-- Opening Marker --

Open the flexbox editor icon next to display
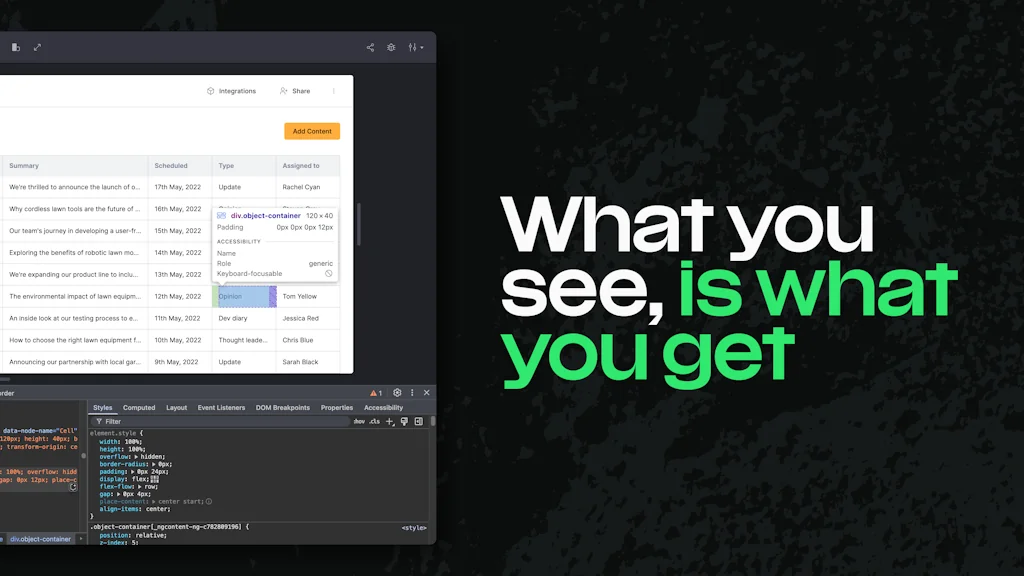The height and width of the screenshot is (576, 1024). pyautogui.click(x=155, y=479)
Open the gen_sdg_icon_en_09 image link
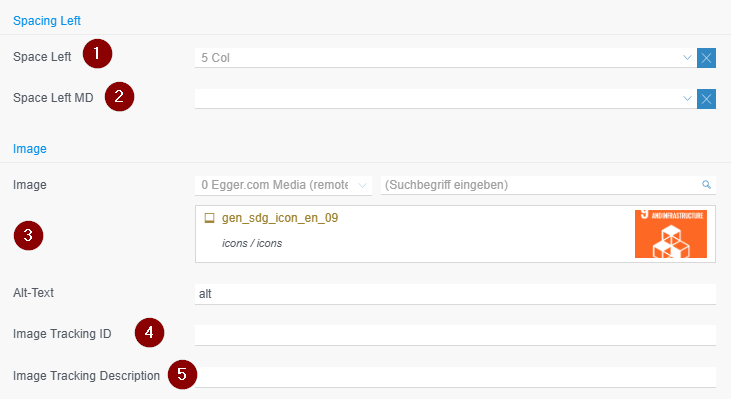This screenshot has height=399, width=731. point(280,218)
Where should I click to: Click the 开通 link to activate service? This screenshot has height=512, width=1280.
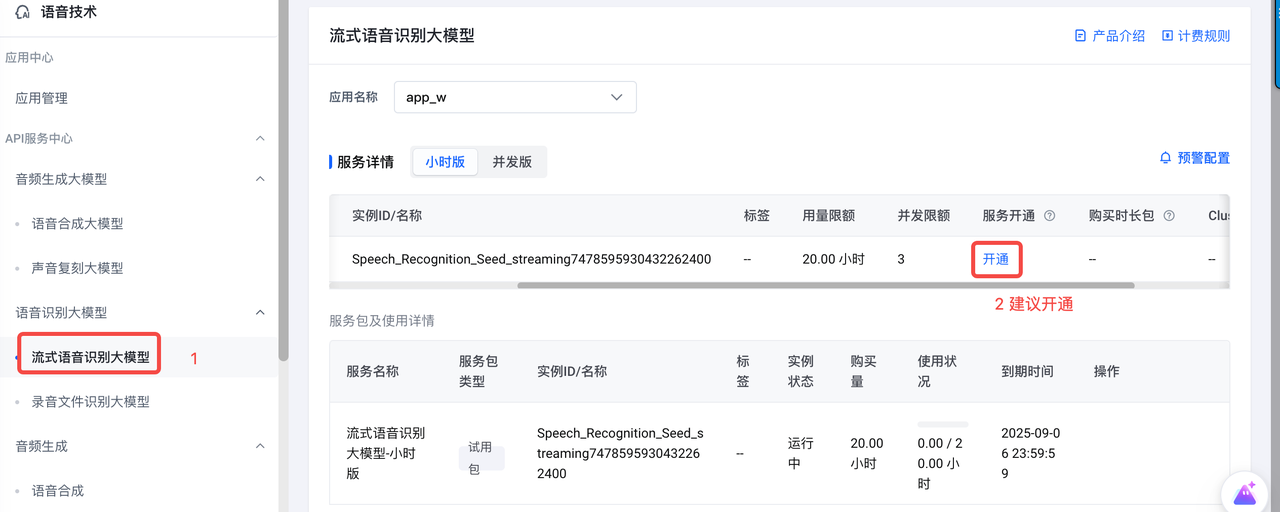coord(996,260)
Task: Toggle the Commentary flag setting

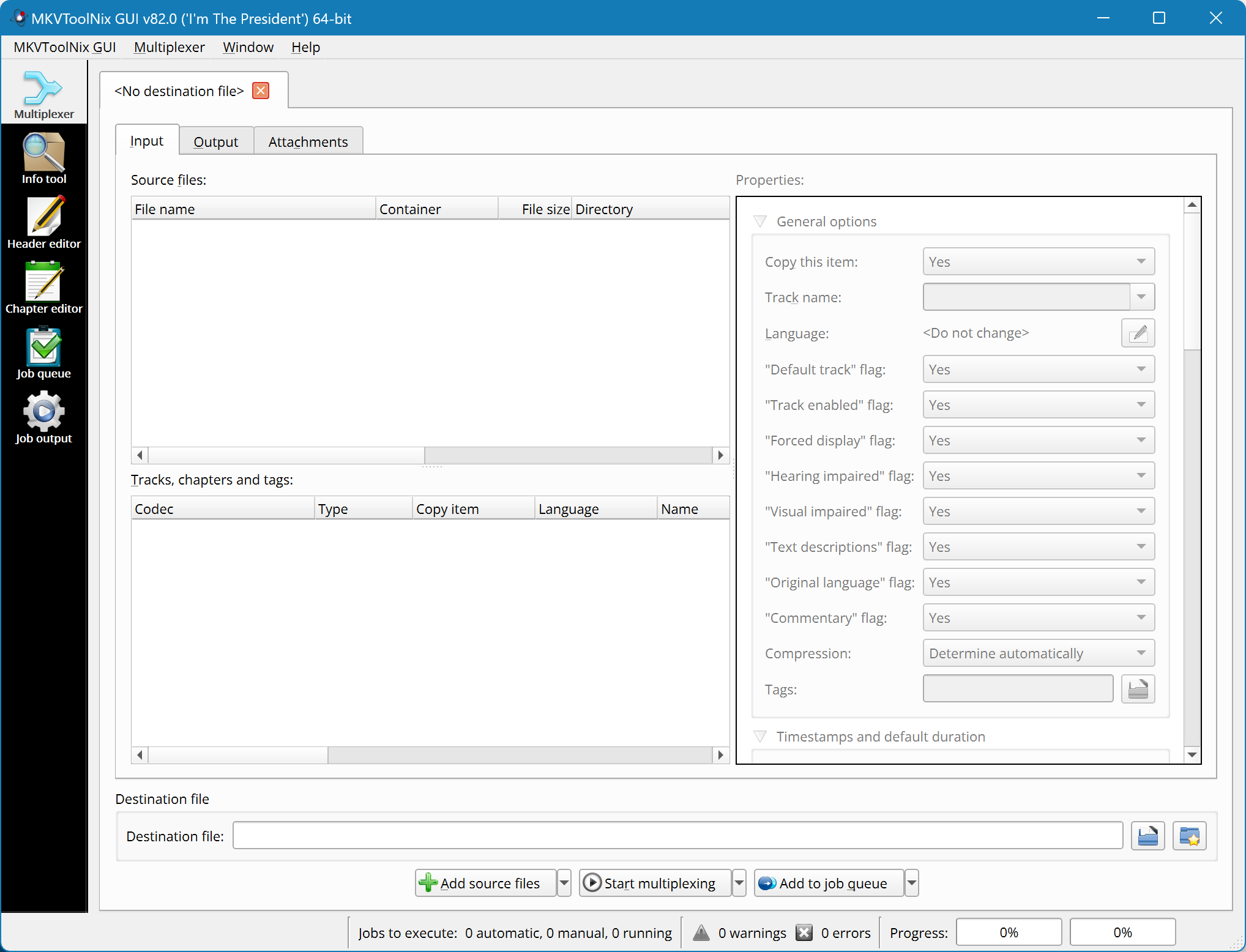Action: pos(1035,617)
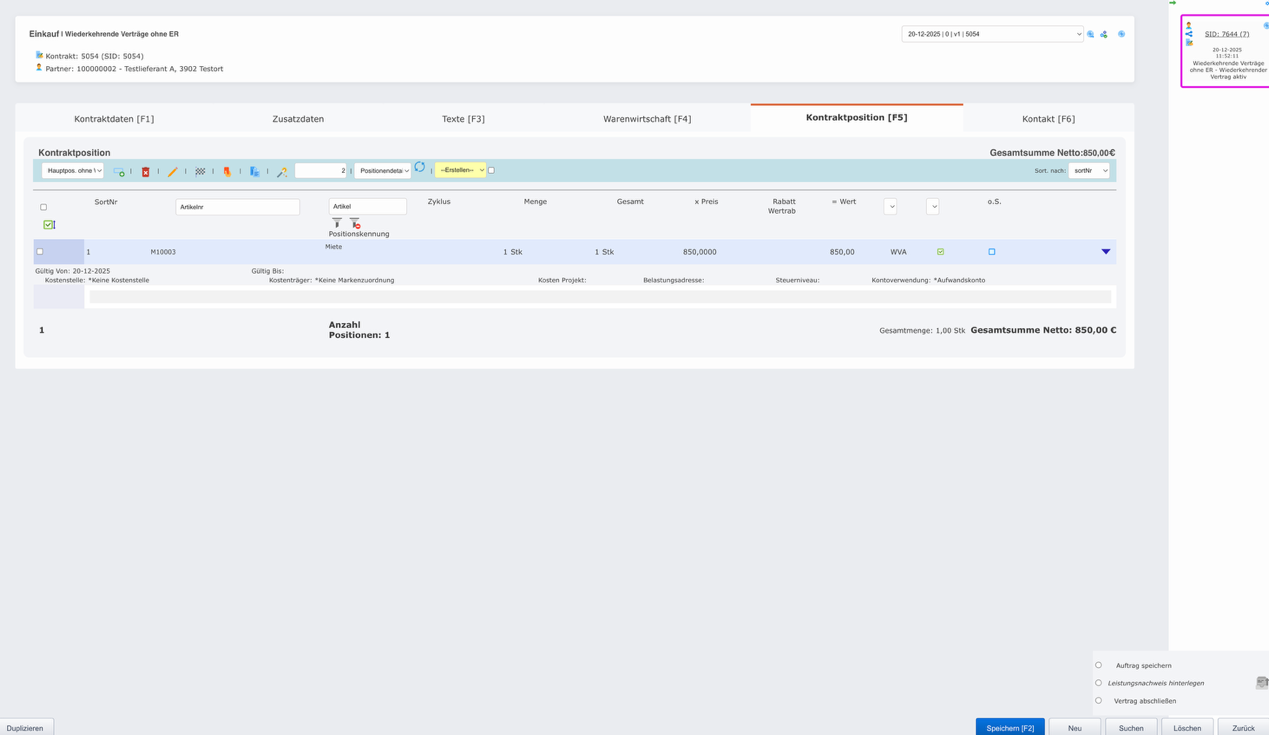Select the 'Vertrag abschließen' radio option
This screenshot has width=1269, height=735.
[x=1098, y=701]
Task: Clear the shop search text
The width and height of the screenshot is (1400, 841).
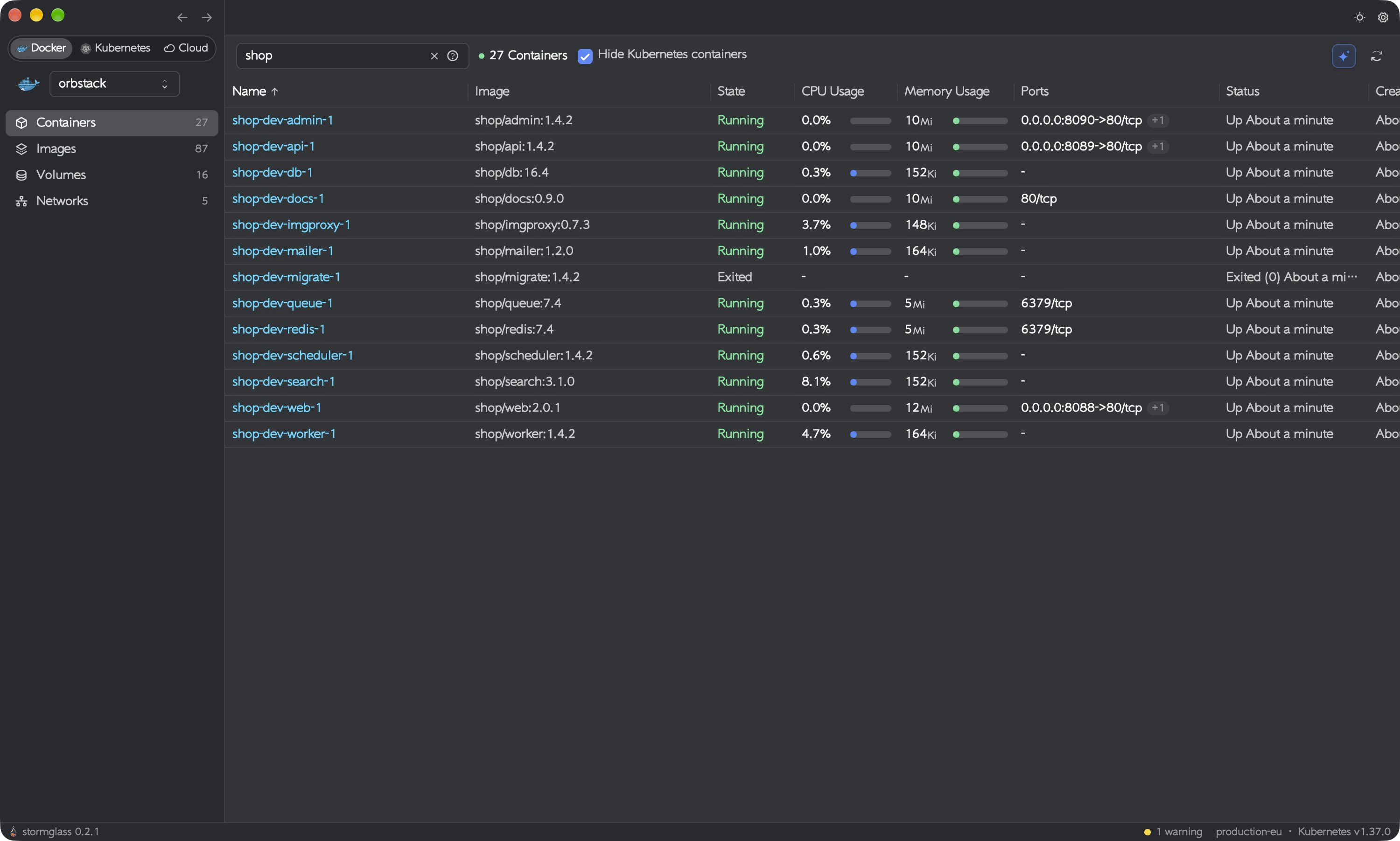Action: click(434, 56)

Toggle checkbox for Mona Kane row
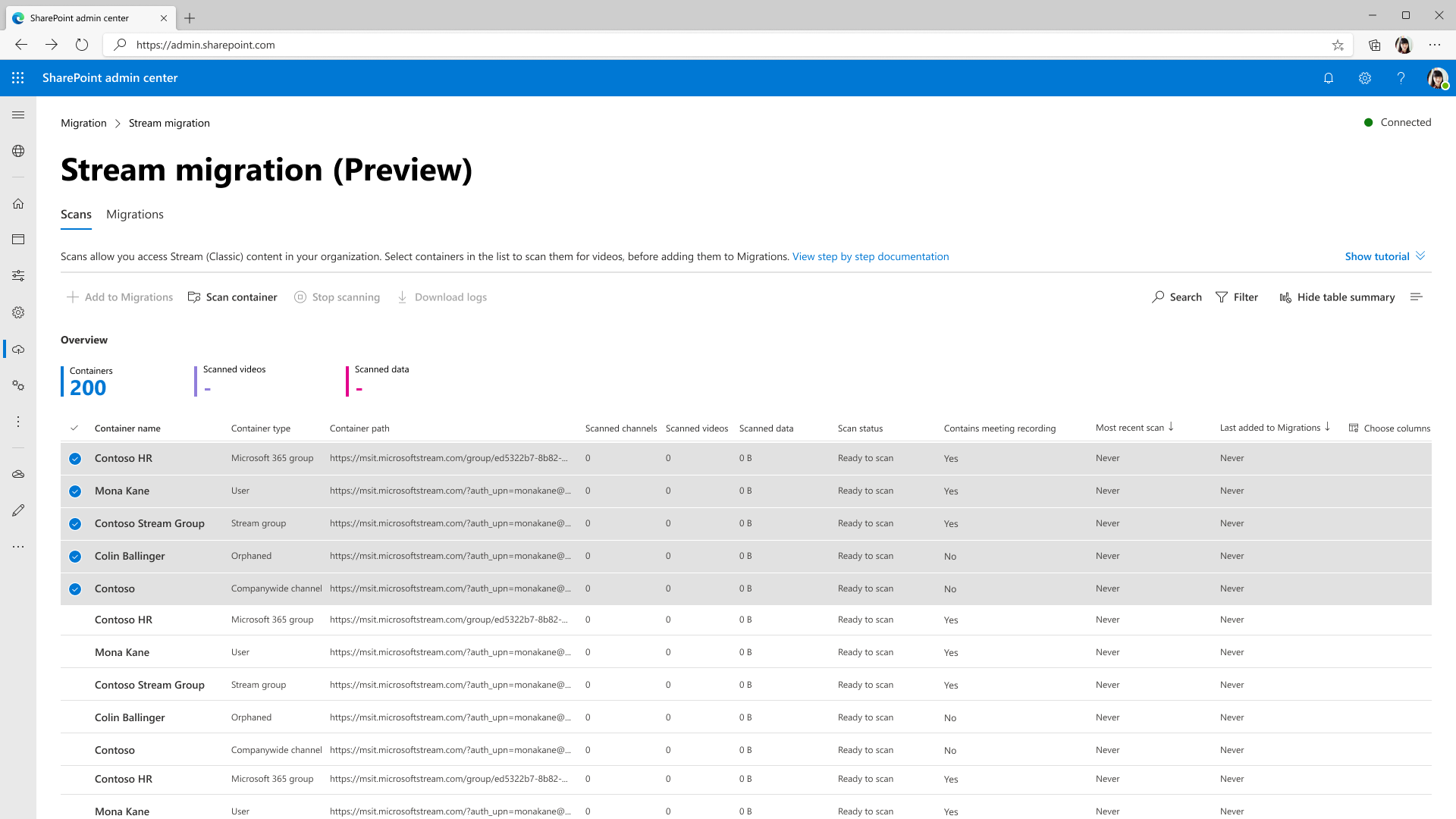click(75, 491)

-- Closing Marker --

_Problem details_: Print the material in full and exactly, minus the pictures.

_Result_:
Open the flexbox editor icon next to display
The height and width of the screenshot is (576, 1024). pyautogui.click(x=155, y=479)
Open the gen_sdg_icon_en_09 image link
This screenshot has height=399, width=731. point(280,218)
Where should I click to: Click the 开通 link to activate service? This screenshot has height=512, width=1280.
coord(996,260)
Task: Toggle the Commentary flag setting

Action: pos(1035,617)
Select the 'Vertrag abschließen' radio option
This screenshot has width=1269, height=735.
[x=1098, y=701]
Task: Clear the shop search text
The width and height of the screenshot is (1400, 841).
Action: click(434, 56)

Toggle checkbox for Mona Kane row
click(75, 491)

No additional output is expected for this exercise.